Table Of Contents
Regular Expressions
Supported Syntax
Positional Operators
One-Character Operators
Character Class Operator
Branching (Alternation) Operator
Repeating Operators
Stingy (Minimal) Matching
Lookahead
Unsupported Syntax
Regular Expressions
This section is based on the documentation of the package GNU RegExp.
A regular expression consists of a character string in which some characters are given special meaning with regard to pattern matching. Regular expressions have been in use from the early days of computing, and provide a powerful and efficient way to parse, interpret, and search and replace text within an application.
Topics include:
•
Supported Syntax
•
Unsupported Syntax
Supported Syntax
Within a regular expression, the following characters have special meaning:
•
Positional Operators
•
One-Character Operators
•
Character Class Operator
•
Branching (Alternation) Operator
•
Repeating Operators
•
Stingy (Minimal) Matching
•
Lookahead
Positional Operators
•
^ matches at the beginning of a line.
•
$ matches at the end of a line.
•
\A matches the start of the entire string.
•
\Z matches the end of the entire string.
•
\b matches at a word break (Perl5 syntax only).
•
\B matches at a nonword break (opposite of \b) (Perl5 syntax only).
•
\< matches at the start of a word (egrep syntax only).
•
\> matches at the end of a word (egrep syntax only).
One-Character Operators
•
. matches any single character.
•
\d matches any decimal digit.
•
\D matches any nondigit.
•
\n matches a newline character.
•
\r matches a return character.
•
\s matches any whitespace character.
•
\S matches any nonwhitespace character.
•
\t matches a horizontal tab character.
•
\w matches any word (alphanumeric) character.
•
\W matches any nonword (alphanumeric) character.
•
\x matches the character x, if x is not one of the above listed escape sequences.
Character Class Operator
•
[abc] matches any character in the set a, b, or c.
•
[^abc] matches any character not in the set a, b, or c.
•
[a-z] matches any character in the range a to z, inclusive.
•
A leading or trailing dash is interpreted literally.
Within a character class expression, the following sequences have special meaning if the syntax bit RE_CHAR_CLASSES is on:
•
[:alnum:] Any alphanumeric character
•
[:alpha:] Any alphabetical character
•
[:blank:] A space or horizontal tab
•
[:cntrl:] A control character
•
[:digit:] A decimal digit
•
[:graph:] A nonspace, noncontrol character
•
[:lower:] A lowercase letter
•
[:print:] Same as graph, but also space and tab
•
[:punct:] A punctuation character
•
[:space:] Any whitespace character, including newline and return
•
[:upper:] An uppercase letter
•
[:xdigit:] A valid hexadecimal digit
Subexpressions and Back References
•
(abc) matches whatever the expression abc would match, and saves it as a subexpression. Also used for grouping.
•
(?:...) pure grouping operator, does not save contents
•
(?#...) embedded comment, ignored by engine
•
\n where 0 < n < 10, matches the same thing the nth subexpression matched.

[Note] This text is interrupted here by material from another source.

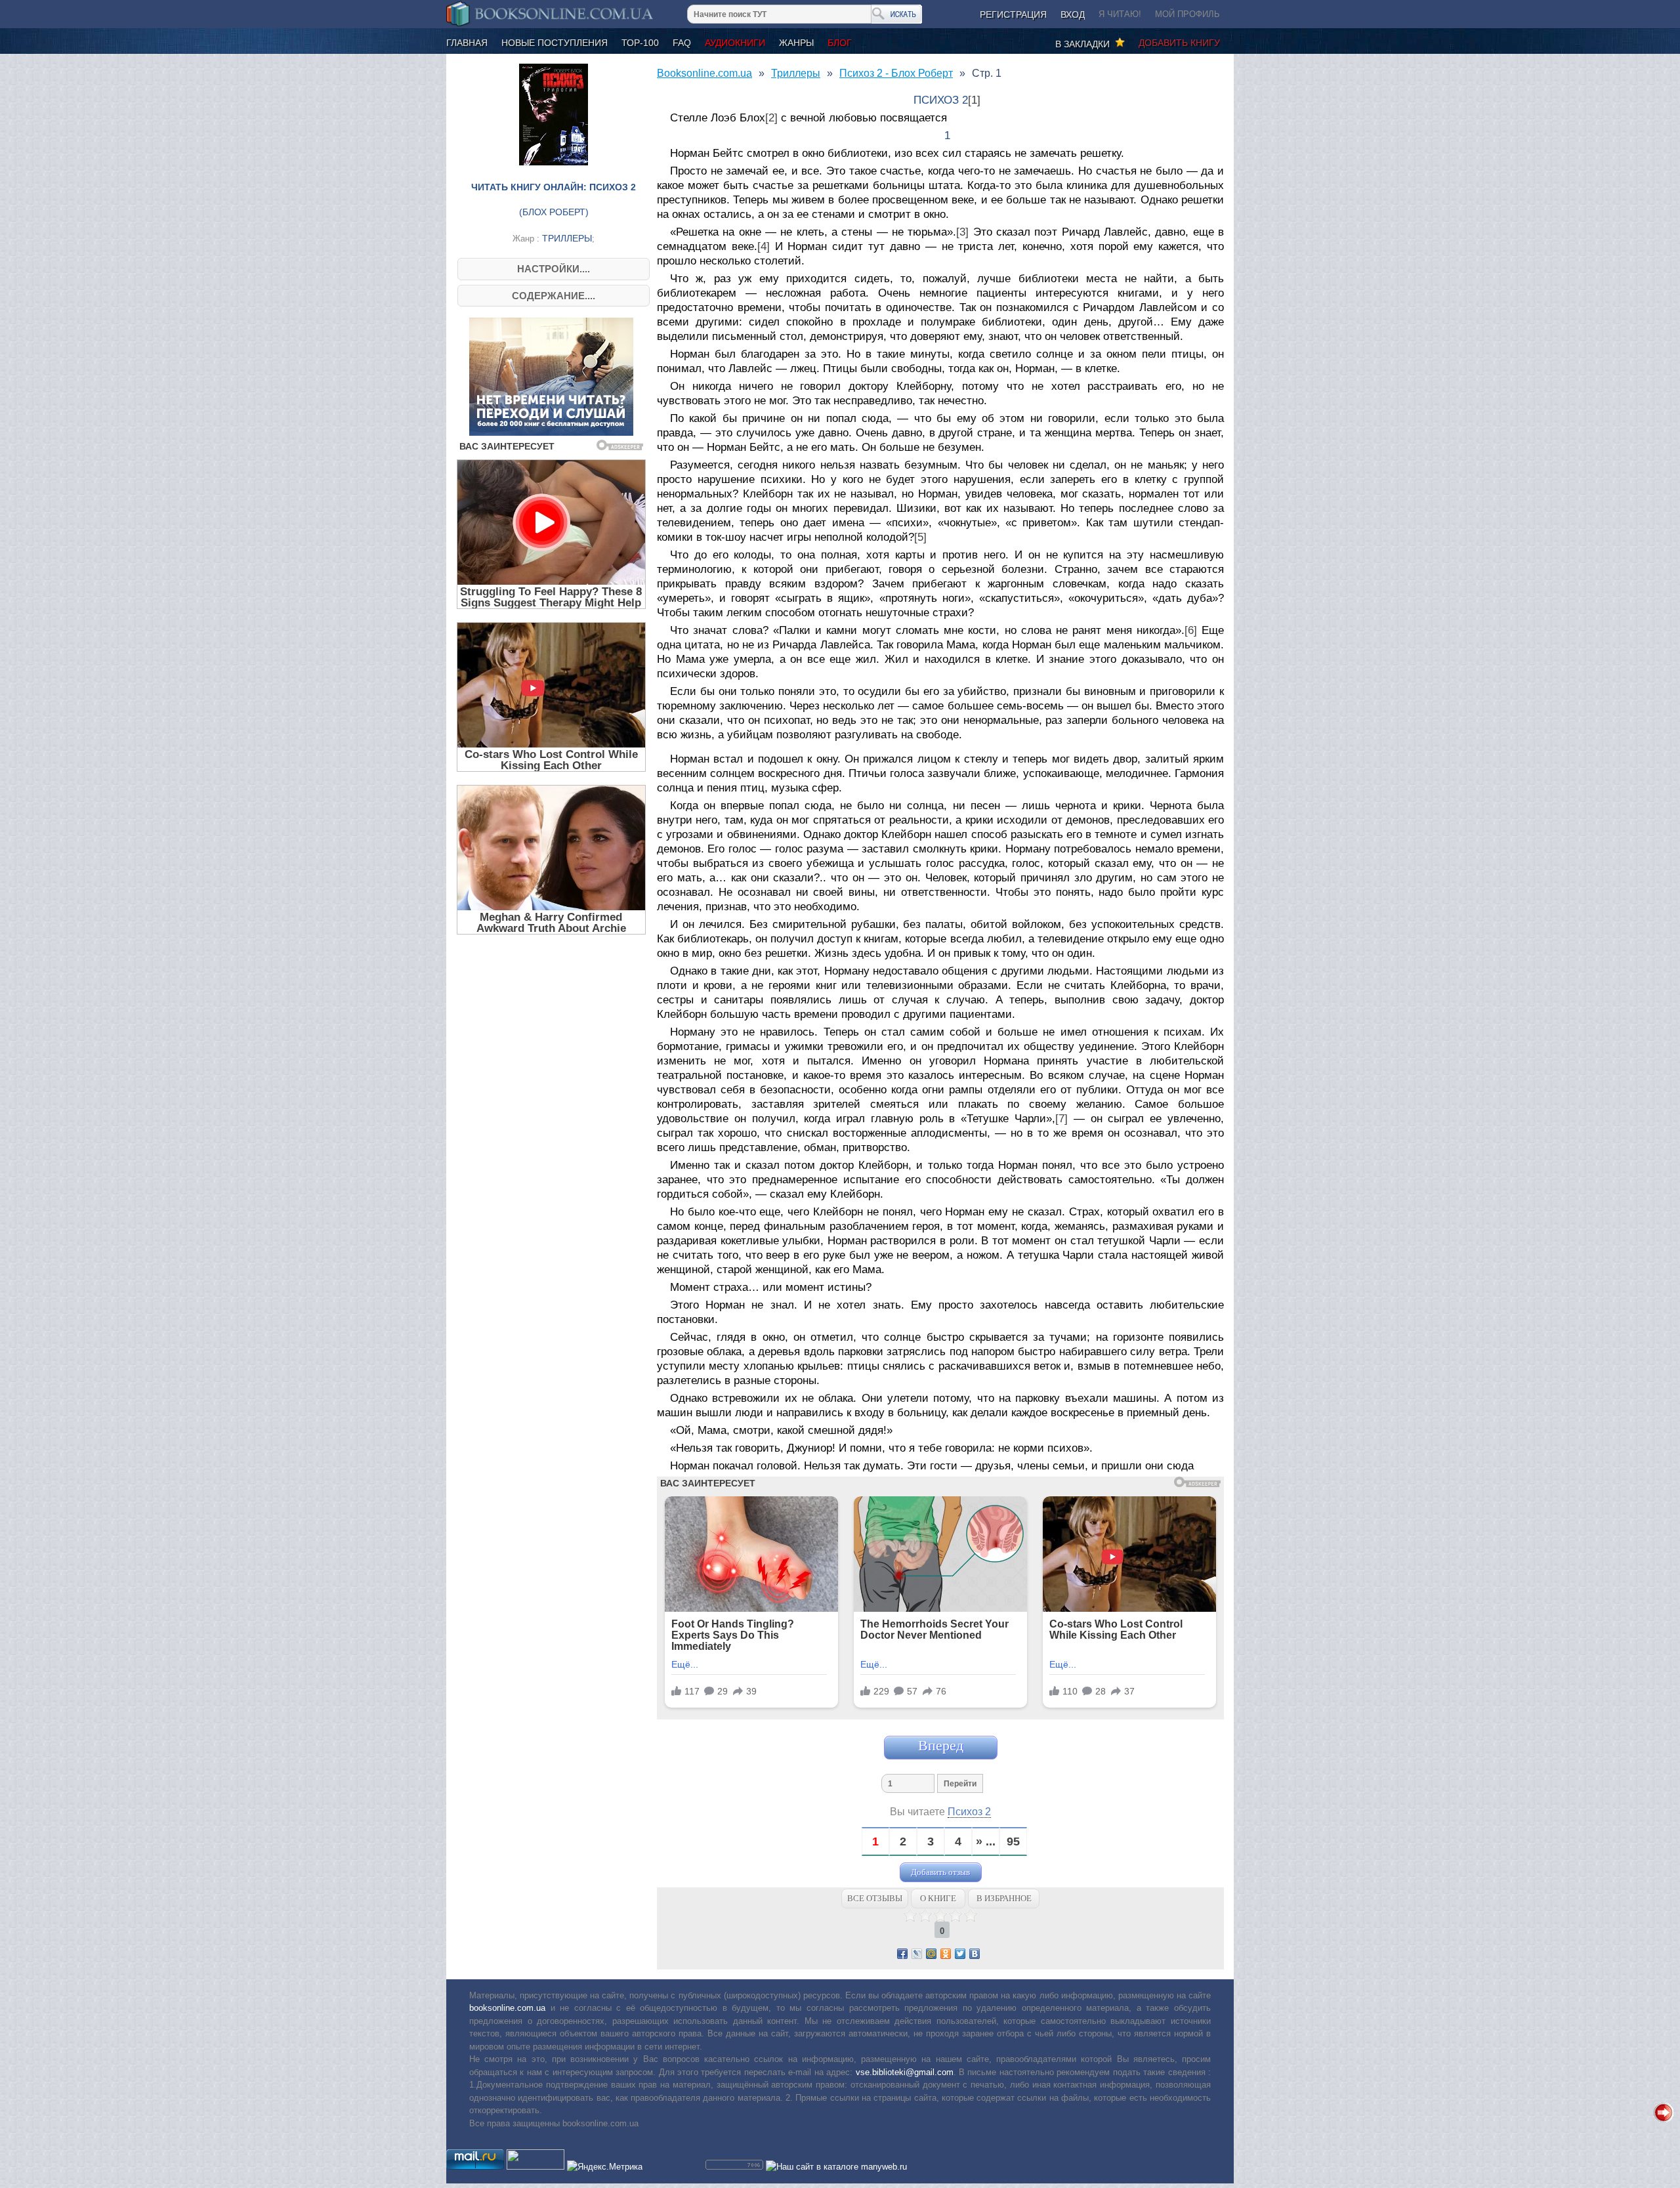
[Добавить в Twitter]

Branching (Alternation) Operator
a|b matches whatever the expression a would match, or whatever the expression b would match.
Repeating Operators
These symbols operate on the previous atomic expression:
•
? matches the preceding expression or the null string.
•
* matches the null string or any number of repetitions of the preceding expression.
•
+ matches one or more repetitions of the preceding expression.
•
{m} matches exactly m repetitions of the one-character expression.
•
{m,n} matches between m and n repetitions of the preceding expression, inclusive.
•
{m,} matches m or more repetitions of the preceding expression.
Stingy (Minimal) Matching
If a repeating operator (above) is immediately followed by a question mark (?), the repeating operator stops at the smallest number of repetitions that can complete the rest of the match.
Lookahead
Lookahead refers to the ability to match part of an expression without consuming any of the input text. There are two variations:
•
(?=foo) matches at any position where foo would match, but does not consume any characters of the input.
•
(?!foo) matches at any position where foo would not match, but does not consume any characters of the input.
Unsupported Syntax
Some flavors of regular expression utilities support additional escape sequences. The following is not meant to be an exhaustive list. In the future, gnu.regexp might support some or all of the following:
•
(?mods) inlined compilation/execution modifiers (Perl5)
•
\G end of previous match (Perl5)
•
[.symbol.] collating symbol in class expression (POSIX)
•
[=class=] equivalence class in class expression (POSIX)
•
s/foo/bar/ style expressions as in sed and awk (these can be accomplished through other means in the API).